Mit dem Anspruch, nah an den Lebenswirklichkeiten der Menschen zu agieren, ergibt sich für die Öffentlichen Bibliotheken nicht nur eine Notwendigkeit, in Social Media präsent zu sein und die digitale Kommunikation für die Bibliothek strategisch zu konzipieren. Durch die jüngsten Entwicklungen ergibt sich darüber hinaus auch der Auftrag, unsere freiheitliche Grundordnung im Netz zu verteidigen und für gegenseitigen Respekt, Meinungsfreiheit und eine pluralistische Gesellschaft einzutreten – den „lauten Meinungsmachern“ und „Hatespeech“ etwas entgegenzusetzen. Anfang der 20er Jahre des 21. Jahrhunderts ergibt sich damit ein herausforderndes Spannungsfeld für Bibliotheken in Bezug auf Social Media.

Hintergrund: Social Media der Stadtbüchereien Düsseldorf

Seit einigen Jahren sind die Stadtbüchereien Düsseldorf mittlerweile sehr erfolgreich in den sozialen Netzwerken präsent. Man findet die Stadtbüchereien bei Facebook, Instagram, Twitter und demnächst für die neue Jugendbibliothek der Zentralbibliothek bei TikTok.
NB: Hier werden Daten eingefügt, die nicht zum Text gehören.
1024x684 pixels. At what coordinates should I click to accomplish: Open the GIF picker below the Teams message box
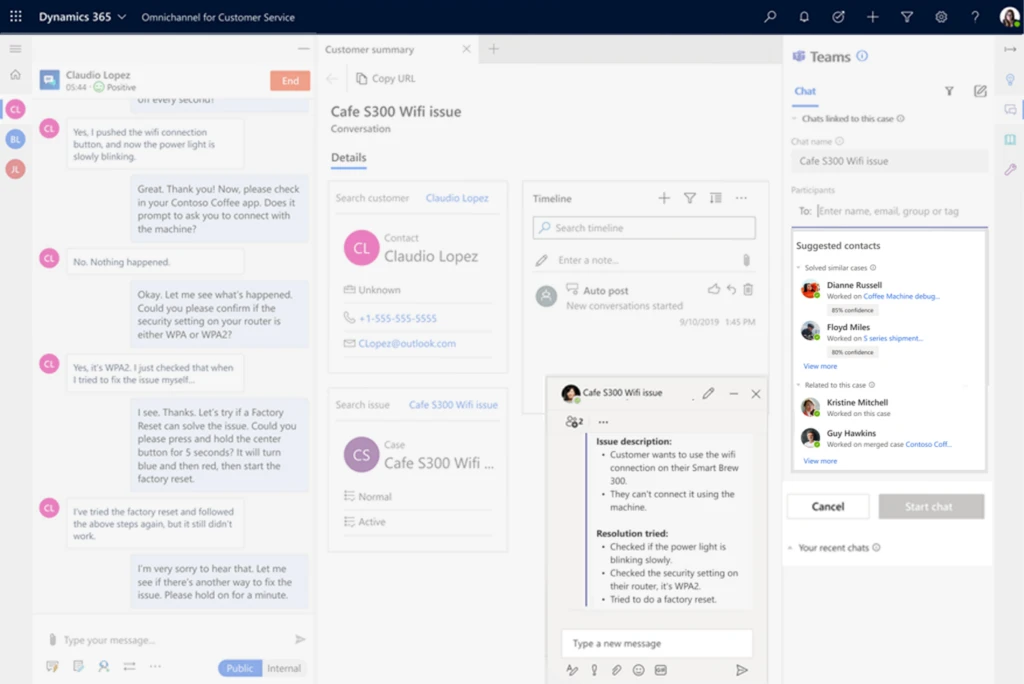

Der eigene Blog heißt„Buchstabensuppe“. Der YouTube-Kanal wird derzeit hauptsächlich als „Container“ für Videoproduktionen zur Verlinkung genutzt, hat durch Corona aber eine deutliche Aufwertung erfahren.

Stephan Schwering und Karoline Kahmann. Copyright: Andreas Bretz©

Dieser Beitrag ist ein Update des 2018 veröffentlichen Blogartikels „Warum moderne Bibliotheken in Social Media aktiv sein müssen: Sieben “glorreiche“ Gründe”.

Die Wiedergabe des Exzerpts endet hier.